::: SOURCE DATA :::

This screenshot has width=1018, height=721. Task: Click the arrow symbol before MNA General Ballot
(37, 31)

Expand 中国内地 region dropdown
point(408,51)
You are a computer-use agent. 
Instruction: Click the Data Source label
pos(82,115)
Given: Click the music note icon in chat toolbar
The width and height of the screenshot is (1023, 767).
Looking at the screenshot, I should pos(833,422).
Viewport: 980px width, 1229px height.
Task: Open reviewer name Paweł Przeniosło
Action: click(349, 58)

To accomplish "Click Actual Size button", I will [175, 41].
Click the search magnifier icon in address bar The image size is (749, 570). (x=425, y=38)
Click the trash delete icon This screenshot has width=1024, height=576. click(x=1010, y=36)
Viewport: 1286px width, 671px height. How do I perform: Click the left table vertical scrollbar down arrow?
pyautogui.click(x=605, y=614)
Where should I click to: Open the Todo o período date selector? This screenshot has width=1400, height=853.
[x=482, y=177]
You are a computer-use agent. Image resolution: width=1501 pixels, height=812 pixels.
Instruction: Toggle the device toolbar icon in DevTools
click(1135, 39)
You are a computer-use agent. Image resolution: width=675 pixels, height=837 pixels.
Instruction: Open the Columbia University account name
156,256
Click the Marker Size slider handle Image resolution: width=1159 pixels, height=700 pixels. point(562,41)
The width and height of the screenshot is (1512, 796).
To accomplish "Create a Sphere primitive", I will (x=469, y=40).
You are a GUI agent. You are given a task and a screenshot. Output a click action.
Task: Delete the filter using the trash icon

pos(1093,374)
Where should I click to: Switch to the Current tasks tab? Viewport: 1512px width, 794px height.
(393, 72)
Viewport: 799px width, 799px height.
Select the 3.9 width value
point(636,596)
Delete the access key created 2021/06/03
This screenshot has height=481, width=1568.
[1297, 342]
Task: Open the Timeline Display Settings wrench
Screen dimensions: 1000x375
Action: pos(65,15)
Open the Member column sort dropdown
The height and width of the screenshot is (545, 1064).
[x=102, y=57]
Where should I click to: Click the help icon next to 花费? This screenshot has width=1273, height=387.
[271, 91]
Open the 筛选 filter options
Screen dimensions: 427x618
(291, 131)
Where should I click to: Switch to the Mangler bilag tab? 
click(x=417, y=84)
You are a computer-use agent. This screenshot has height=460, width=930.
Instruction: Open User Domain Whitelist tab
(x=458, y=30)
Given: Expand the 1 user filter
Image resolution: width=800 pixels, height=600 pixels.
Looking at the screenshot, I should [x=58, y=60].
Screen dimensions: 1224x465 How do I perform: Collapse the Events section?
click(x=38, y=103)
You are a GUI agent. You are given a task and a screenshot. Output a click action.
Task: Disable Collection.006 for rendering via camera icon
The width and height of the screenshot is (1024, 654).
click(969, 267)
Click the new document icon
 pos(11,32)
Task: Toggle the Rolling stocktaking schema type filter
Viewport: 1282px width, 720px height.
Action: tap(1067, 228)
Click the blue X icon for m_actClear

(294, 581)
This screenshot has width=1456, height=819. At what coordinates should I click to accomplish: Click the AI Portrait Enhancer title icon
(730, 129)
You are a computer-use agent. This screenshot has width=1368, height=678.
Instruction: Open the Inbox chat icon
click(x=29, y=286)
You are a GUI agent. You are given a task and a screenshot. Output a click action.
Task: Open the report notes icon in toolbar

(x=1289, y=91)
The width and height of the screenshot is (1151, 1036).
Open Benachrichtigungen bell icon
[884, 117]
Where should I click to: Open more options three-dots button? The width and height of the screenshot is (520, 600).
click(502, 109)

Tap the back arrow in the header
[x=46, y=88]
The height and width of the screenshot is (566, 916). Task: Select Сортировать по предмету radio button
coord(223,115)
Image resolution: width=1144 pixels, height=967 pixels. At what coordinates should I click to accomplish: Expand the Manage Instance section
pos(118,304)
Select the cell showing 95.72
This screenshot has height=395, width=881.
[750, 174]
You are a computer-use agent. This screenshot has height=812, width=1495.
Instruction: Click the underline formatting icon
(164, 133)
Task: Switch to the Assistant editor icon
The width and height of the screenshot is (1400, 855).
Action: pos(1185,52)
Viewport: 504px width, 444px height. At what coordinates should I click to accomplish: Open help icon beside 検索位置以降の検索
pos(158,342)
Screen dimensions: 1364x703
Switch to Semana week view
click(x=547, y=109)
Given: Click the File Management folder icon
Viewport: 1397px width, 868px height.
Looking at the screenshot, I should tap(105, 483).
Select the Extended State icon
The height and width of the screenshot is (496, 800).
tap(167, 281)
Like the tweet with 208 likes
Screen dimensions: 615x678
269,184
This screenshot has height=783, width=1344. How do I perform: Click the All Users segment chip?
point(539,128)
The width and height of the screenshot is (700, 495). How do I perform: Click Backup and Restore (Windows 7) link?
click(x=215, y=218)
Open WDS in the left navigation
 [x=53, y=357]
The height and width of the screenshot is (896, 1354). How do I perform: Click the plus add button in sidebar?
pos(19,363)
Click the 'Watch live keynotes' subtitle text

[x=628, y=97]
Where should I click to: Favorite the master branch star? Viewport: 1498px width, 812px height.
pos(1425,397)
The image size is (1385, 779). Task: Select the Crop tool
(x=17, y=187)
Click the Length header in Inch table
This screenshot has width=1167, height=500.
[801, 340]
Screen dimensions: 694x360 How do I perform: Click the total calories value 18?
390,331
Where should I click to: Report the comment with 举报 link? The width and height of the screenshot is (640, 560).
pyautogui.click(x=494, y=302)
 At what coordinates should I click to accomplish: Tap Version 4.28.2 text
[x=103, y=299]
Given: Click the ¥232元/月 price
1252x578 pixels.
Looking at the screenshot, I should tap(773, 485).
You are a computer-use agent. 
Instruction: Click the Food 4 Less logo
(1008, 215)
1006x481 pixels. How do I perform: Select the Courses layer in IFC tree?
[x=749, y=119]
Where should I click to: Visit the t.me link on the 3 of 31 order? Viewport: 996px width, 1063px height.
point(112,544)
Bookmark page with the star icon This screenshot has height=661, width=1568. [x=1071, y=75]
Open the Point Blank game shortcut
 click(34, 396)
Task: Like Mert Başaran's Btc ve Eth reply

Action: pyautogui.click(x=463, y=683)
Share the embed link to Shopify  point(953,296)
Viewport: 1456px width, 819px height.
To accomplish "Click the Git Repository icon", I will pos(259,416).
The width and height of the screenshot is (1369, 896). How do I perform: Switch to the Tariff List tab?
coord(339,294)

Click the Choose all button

:::

Find each row above that contains the word "value" and copy those rows in full.

Select the 3.9 width value
Screen dimensions: 694x360 How do I perform: Click the total calories value 18?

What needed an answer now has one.